オーラルフレイルを放ったままにすると、高齢者の方は二年以内で全身のフレイルにつながる可能性があります。オーラルフレイルではない方に比べると、様々なリスクが倍以上になると、日本歯科医師会が提言しています。
オーラルフレイルが及ぼす具体的な影響
また、固いものが食べにくくなると、どうしても柔らかい食事を好む傾向にあります。柔らかい食べ物ばかり咬んでいると、あごの骨や脳への刺激が少なくなり、更にお口周りの筋力(咀嚼機能)や顎骨が痩せ衰えてしまいます。
あごの骨が痩せてしまうと、健康な歯が抜けてしまい、義歯(入れ歯・ブリッジ・インプラント)の処置を行わなければなりません。歯が抜けると患者様の見た目に影響を与えますので、心理的なショックもあります。義歯の処置には、歯科医院への通院の治療期間、ドクターの治療に対する費用など新たな問題が出てきます。
オーラルフレイルを防止する運動
オーラルフレイルを防止するには、唾液の分泌を促すことが必要です。一般的に舌の体操や、マッサージが効果的です。
1. 舌の筋力を鍛える体操
舌を片側の頬の内側に強く押し付けて、外側から指で舌先を押さえるようにします。内側の舌は抵抗するようにゆっくり舌先を10回押し付けます。反対側も同様に行いましょう。
2. 唾液腺のマッサージ
耳下腺は耳の前あたりにあります。指数本でゆっくり円を描くようにマッサージを行います。前回しや逆回しをそれぞれ5回行うと、唾液の分泌を促せます。顎下腺・舌下腺などもマッサージを行うと効果的です。
オーラルフレイルに関するQ&A
オーラルフレイルとは、口腔機能の低下を指す言葉です。加齢により唾液の分泌が衰え、口の中の機能が低下することで、固いものの噛みにくさや滑舌の悪化、食べこぼしの増加、気管へのむせや口の乾きなどの症状が現れます。
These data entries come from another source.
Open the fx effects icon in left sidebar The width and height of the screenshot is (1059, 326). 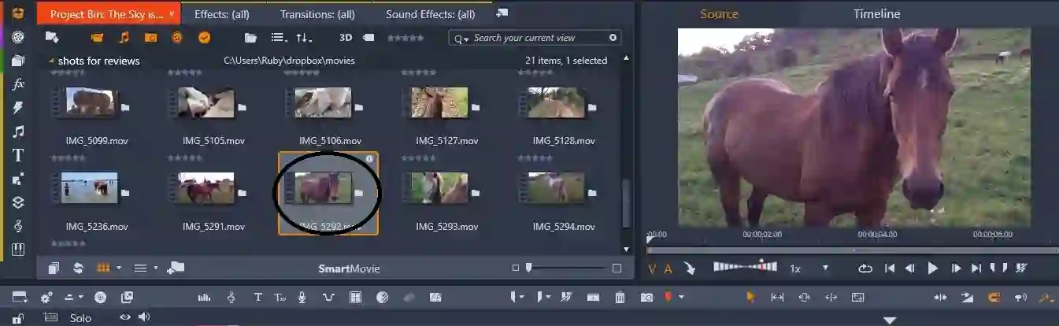tap(18, 84)
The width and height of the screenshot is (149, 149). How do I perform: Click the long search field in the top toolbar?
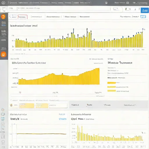tap(59, 9)
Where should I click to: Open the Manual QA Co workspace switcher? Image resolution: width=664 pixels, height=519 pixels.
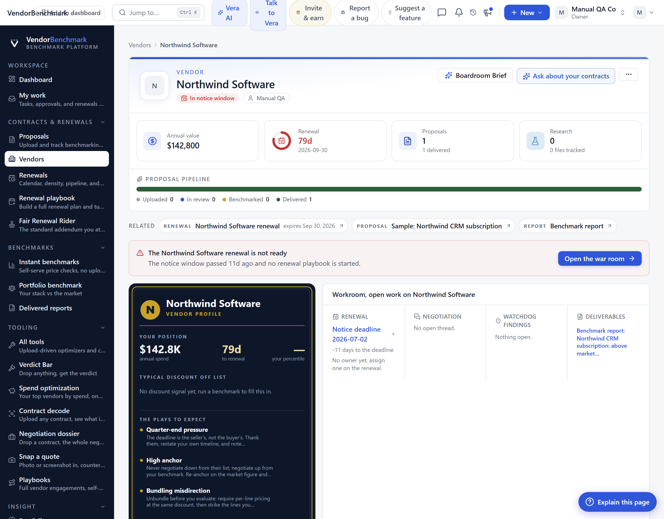click(590, 12)
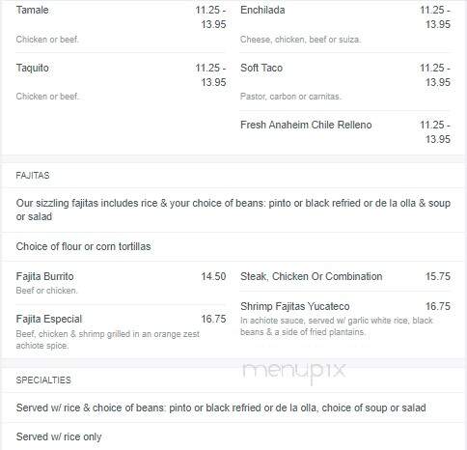Open the Taquito item
Screen dimensions: 467x450
[32, 68]
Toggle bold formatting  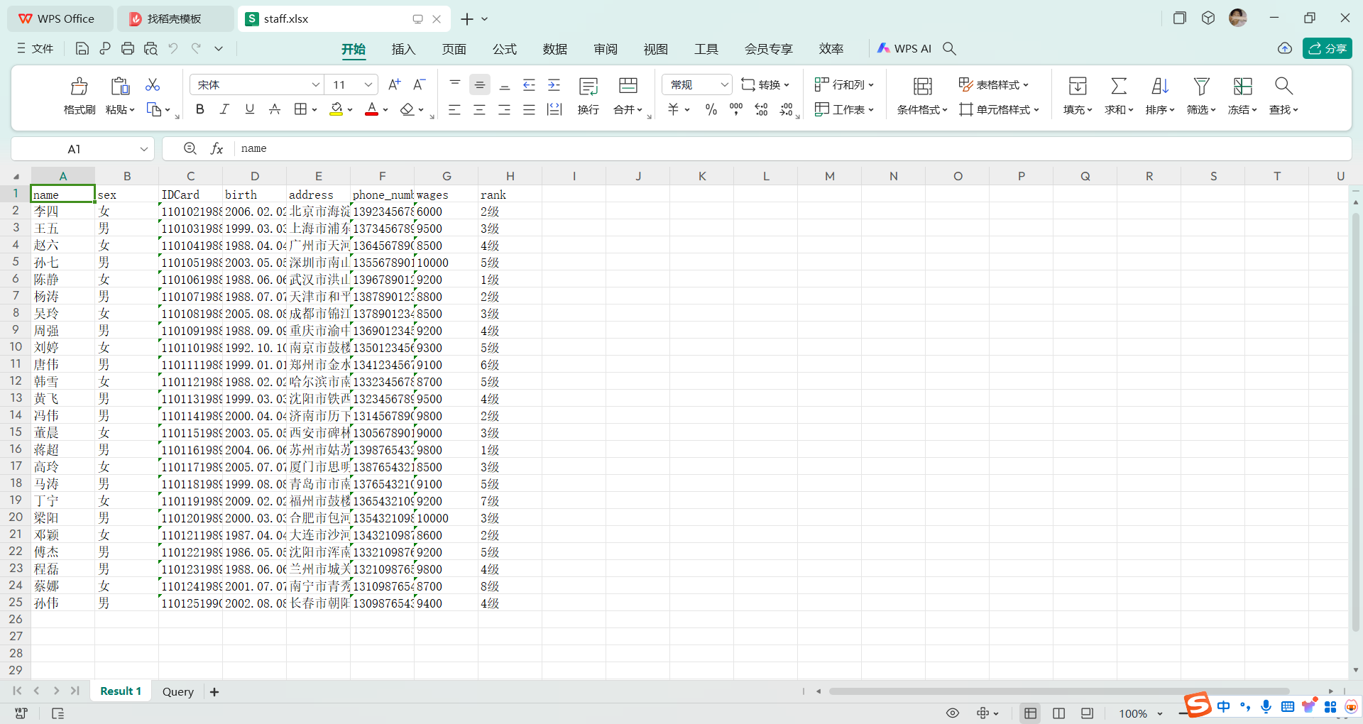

オーラルフレイルを放置すると、進行が早まる可能性があります。特に高齢者の場合、オーラルフレイルが続くと全身のフレイル(虚弱体質)につながる恐れがあります。オーラルフレイルと比較して、全身的なリスクが倍以上になることが報告されています。
オーラルフレイルを防止するためには、唾液の分泌を促すことが重要です。舌の体操やマッサージが効果的です。舌の筋力を鍛えるためには、舌を片側の頬の内側に押し付け、舌先を外側から指で押さえる運動が行われます。また、唾液腺のマッサージも効果的であり、耳下腺や顎下腺、舌下腺などを指を使ってゆっくりとマッサージすることで唾液の分泌を促進させることができます。
まとめ
むし歯、歯周病、噛み合わせなど歯や歯肉に関するお悩みに目が届きがちですが、オーラルフレイルも気をつけましょう。オーラルフレイルにはメリットはなく、デメリットのみとなります。口腔内の疑問や質問がありましたら、定期健診などで通われているクリニックのスタッフや歯科医師へ相談を行うのが最善です。